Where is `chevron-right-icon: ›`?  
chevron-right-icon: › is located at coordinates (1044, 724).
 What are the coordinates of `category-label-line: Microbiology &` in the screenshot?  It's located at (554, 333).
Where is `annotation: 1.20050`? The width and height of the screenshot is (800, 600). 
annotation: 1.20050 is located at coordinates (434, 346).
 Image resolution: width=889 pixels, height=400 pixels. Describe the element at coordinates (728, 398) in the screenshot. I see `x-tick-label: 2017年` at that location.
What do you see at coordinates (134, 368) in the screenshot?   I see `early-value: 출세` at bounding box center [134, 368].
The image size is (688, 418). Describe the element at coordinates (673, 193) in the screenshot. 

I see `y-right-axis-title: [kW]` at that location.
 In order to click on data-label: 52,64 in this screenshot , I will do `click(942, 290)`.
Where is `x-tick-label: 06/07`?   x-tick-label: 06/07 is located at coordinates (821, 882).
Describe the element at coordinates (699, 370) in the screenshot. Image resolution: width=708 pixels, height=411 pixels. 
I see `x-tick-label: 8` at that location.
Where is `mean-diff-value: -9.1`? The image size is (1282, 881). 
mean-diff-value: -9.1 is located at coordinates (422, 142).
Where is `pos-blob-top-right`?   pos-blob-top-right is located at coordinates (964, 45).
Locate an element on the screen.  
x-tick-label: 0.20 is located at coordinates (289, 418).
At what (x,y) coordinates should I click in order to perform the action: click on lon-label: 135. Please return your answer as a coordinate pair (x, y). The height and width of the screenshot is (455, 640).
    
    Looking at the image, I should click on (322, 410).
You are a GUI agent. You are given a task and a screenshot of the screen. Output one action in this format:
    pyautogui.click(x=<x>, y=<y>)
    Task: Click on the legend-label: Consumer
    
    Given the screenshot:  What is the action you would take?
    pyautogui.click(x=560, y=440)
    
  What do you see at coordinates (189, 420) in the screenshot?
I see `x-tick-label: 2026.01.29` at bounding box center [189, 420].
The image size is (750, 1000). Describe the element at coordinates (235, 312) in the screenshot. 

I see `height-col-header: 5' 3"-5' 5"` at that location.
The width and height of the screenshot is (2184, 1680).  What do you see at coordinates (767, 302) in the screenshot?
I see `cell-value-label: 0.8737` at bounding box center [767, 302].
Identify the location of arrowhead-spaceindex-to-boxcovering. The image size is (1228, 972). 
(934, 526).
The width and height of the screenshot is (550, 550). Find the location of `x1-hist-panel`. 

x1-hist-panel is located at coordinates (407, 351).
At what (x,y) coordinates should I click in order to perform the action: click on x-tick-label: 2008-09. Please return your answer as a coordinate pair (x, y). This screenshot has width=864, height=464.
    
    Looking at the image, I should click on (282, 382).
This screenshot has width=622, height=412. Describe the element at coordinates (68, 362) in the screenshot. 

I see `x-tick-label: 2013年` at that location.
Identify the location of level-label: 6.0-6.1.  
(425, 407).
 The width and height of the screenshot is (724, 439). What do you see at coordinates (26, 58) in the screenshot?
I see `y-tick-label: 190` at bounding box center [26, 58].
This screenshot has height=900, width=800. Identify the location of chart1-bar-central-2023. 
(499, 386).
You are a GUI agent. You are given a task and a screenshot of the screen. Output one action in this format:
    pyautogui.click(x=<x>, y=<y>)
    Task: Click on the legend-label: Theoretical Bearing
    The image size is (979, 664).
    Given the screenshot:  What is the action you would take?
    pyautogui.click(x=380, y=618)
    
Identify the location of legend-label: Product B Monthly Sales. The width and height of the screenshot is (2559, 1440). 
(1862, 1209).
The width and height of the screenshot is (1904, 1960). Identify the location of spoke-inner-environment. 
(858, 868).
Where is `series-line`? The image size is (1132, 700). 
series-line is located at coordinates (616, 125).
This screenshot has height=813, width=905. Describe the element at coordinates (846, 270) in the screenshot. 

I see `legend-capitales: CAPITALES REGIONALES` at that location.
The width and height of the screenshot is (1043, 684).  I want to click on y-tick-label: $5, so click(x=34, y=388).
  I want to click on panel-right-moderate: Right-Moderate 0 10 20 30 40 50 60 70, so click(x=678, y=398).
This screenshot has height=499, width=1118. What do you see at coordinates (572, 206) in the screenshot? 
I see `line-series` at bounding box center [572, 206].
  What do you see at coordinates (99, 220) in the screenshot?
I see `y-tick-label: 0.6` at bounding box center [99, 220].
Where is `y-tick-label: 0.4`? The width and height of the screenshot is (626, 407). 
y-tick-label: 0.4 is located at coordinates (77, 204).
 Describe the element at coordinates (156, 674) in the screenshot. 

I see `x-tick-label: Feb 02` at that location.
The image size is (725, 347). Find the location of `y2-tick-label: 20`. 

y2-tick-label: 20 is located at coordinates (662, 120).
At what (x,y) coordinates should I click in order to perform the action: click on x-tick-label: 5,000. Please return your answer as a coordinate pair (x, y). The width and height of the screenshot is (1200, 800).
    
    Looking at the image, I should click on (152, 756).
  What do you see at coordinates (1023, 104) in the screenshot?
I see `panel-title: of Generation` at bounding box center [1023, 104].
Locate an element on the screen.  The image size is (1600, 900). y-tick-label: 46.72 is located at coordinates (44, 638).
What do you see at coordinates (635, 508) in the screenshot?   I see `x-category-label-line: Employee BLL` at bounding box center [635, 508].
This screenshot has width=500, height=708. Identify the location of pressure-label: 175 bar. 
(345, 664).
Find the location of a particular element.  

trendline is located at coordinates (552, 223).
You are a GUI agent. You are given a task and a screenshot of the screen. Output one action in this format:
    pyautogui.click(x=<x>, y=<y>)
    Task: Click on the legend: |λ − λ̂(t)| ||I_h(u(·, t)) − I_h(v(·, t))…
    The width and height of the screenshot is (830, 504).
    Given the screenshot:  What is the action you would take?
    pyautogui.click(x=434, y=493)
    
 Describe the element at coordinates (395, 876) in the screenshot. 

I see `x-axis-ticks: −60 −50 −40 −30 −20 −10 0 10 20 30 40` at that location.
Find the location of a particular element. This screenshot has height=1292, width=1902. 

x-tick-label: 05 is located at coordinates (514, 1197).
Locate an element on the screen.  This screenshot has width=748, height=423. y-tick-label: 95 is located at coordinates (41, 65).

--*--

[What the task requires] Copy out all of the material above word for word, changing nothing.

[Result of this exercise]
Where is `chevron-right-icon: ›`?  
chevron-right-icon: › is located at coordinates (1044, 724).
 What are the coordinates of `category-label-line: Microbiology &` in the screenshot?  It's located at (554, 333).
Where is `annotation: 1.20050`? The width and height of the screenshot is (800, 600). 
annotation: 1.20050 is located at coordinates (434, 346).
 Image resolution: width=889 pixels, height=400 pixels. Describe the element at coordinates (728, 398) in the screenshot. I see `x-tick-label: 2017年` at that location.
What do you see at coordinates (134, 368) in the screenshot?   I see `early-value: 출세` at bounding box center [134, 368].
The image size is (688, 418). Describe the element at coordinates (673, 193) in the screenshot. 

I see `y-right-axis-title: [kW]` at that location.
 In order to click on data-label: 52,64 in this screenshot , I will do `click(942, 290)`.
Where is `x-tick-label: 06/07`?   x-tick-label: 06/07 is located at coordinates (821, 882).
Describe the element at coordinates (699, 370) in the screenshot. Image resolution: width=708 pixels, height=411 pixels. 
I see `x-tick-label: 8` at that location.
Where is `mean-diff-value: -9.1`? The image size is (1282, 881). 
mean-diff-value: -9.1 is located at coordinates (422, 142).
Where is `pos-blob-top-right`?   pos-blob-top-right is located at coordinates (964, 45).
Locate an element on the screen.  
x-tick-label: 0.20 is located at coordinates (289, 418).
At what (x,y) coordinates should I click in order to perform the action: click on lon-label: 135. Please return your answer as a coordinate pair (x, y). The height and width of the screenshot is (455, 640).
    
    Looking at the image, I should click on (322, 410).
You are a GUI agent. You are given a task and a screenshot of the screen. Output one action in this format:
    pyautogui.click(x=<x>, y=<y>)
    Task: Click on the legend-label: Consumer
    
    Given the screenshot:  What is the action you would take?
    pyautogui.click(x=560, y=440)
    
  What do you see at coordinates (189, 420) in the screenshot?
I see `x-tick-label: 2026.01.29` at bounding box center [189, 420].
The image size is (750, 1000). Describe the element at coordinates (235, 312) in the screenshot. 

I see `height-col-header: 5' 3"-5' 5"` at that location.
The width and height of the screenshot is (2184, 1680).  What do you see at coordinates (767, 302) in the screenshot?
I see `cell-value-label: 0.8737` at bounding box center [767, 302].
Identify the location of arrowhead-spaceindex-to-boxcovering. The image size is (1228, 972). 
(934, 526).
The width and height of the screenshot is (550, 550). Find the location of `x1-hist-panel`. 

x1-hist-panel is located at coordinates (407, 351).
At what (x,y) coordinates should I click in order to perform the action: click on x-tick-label: 2008-09. Please return your answer as a coordinate pair (x, y). This screenshot has width=864, height=464.
    
    Looking at the image, I should click on (282, 382).
This screenshot has width=622, height=412. Describe the element at coordinates (68, 362) in the screenshot. 

I see `x-tick-label: 2013年` at that location.
Identify the location of level-label: 6.0-6.1.  
(425, 407).
 The width and height of the screenshot is (724, 439). What do you see at coordinates (26, 58) in the screenshot?
I see `y-tick-label: 190` at bounding box center [26, 58].
This screenshot has height=900, width=800. Identify the location of chart1-bar-central-2023. 
(499, 386).
You are a GUI agent. You are given a task and a screenshot of the screen. Output one action in this format:
    pyautogui.click(x=<x>, y=<y>)
    Task: Click on the legend-label: Theoretical Bearing
    The image size is (979, 664).
    Given the screenshot:  What is the action you would take?
    pyautogui.click(x=380, y=618)
    
Identify the location of legend-label: Product B Monthly Sales. The width and height of the screenshot is (2559, 1440). 
(1862, 1209).
The width and height of the screenshot is (1904, 1960). Identify the location of spoke-inner-environment. 
(858, 868).
Where is `series-line`? The image size is (1132, 700). 
series-line is located at coordinates (616, 125).
This screenshot has height=813, width=905. Describe the element at coordinates (846, 270) in the screenshot. 

I see `legend-capitales: CAPITALES REGIONALES` at that location.
The width and height of the screenshot is (1043, 684).  I want to click on y-tick-label: $5, so click(x=34, y=388).
  I want to click on panel-right-moderate: Right-Moderate 0 10 20 30 40 50 60 70, so click(x=678, y=398).
This screenshot has height=499, width=1118. What do you see at coordinates (572, 206) in the screenshot? 
I see `line-series` at bounding box center [572, 206].
  What do you see at coordinates (99, 220) in the screenshot?
I see `y-tick-label: 0.6` at bounding box center [99, 220].
Where is `y-tick-label: 0.4`? The width and height of the screenshot is (626, 407). 
y-tick-label: 0.4 is located at coordinates (77, 204).
 Describe the element at coordinates (156, 674) in the screenshot. 

I see `x-tick-label: Feb 02` at that location.
The image size is (725, 347). Find the location of `y2-tick-label: 20`. 

y2-tick-label: 20 is located at coordinates (662, 120).
At what (x,y) coordinates should I click in order to perform the action: click on x-tick-label: 5,000. Please return your answer as a coordinate pair (x, y). The width and height of the screenshot is (1200, 800).
    
    Looking at the image, I should click on (152, 756).
  What do you see at coordinates (1023, 104) in the screenshot?
I see `panel-title: of Generation` at bounding box center [1023, 104].
Locate an element on the screen.  The image size is (1600, 900). y-tick-label: 46.72 is located at coordinates (44, 638).
What do you see at coordinates (635, 508) in the screenshot?   I see `x-category-label-line: Employee BLL` at bounding box center [635, 508].
This screenshot has width=500, height=708. Identify the location of pressure-label: 175 bar. 
(345, 664).
Find the location of a particular element.  

trendline is located at coordinates (552, 223).
You are a GUI agent. You are given a task and a screenshot of the screen. Output one action in this format:
    pyautogui.click(x=<x>, y=<y>)
    Task: Click on the legend: |λ − λ̂(t)| ||I_h(u(·, t)) − I_h(v(·, t))…
    The width and height of the screenshot is (830, 504).
    Given the screenshot:  What is the action you would take?
    pyautogui.click(x=434, y=493)
    
 Describe the element at coordinates (395, 876) in the screenshot. 

I see `x-axis-ticks: −60 −50 −40 −30 −20 −10 0 10 20 30 40` at that location.
Find the location of a particular element. This screenshot has height=1292, width=1902. 

x-tick-label: 05 is located at coordinates (514, 1197).
Locate an element on the screen.  This screenshot has width=748, height=423. y-tick-label: 95 is located at coordinates (41, 65).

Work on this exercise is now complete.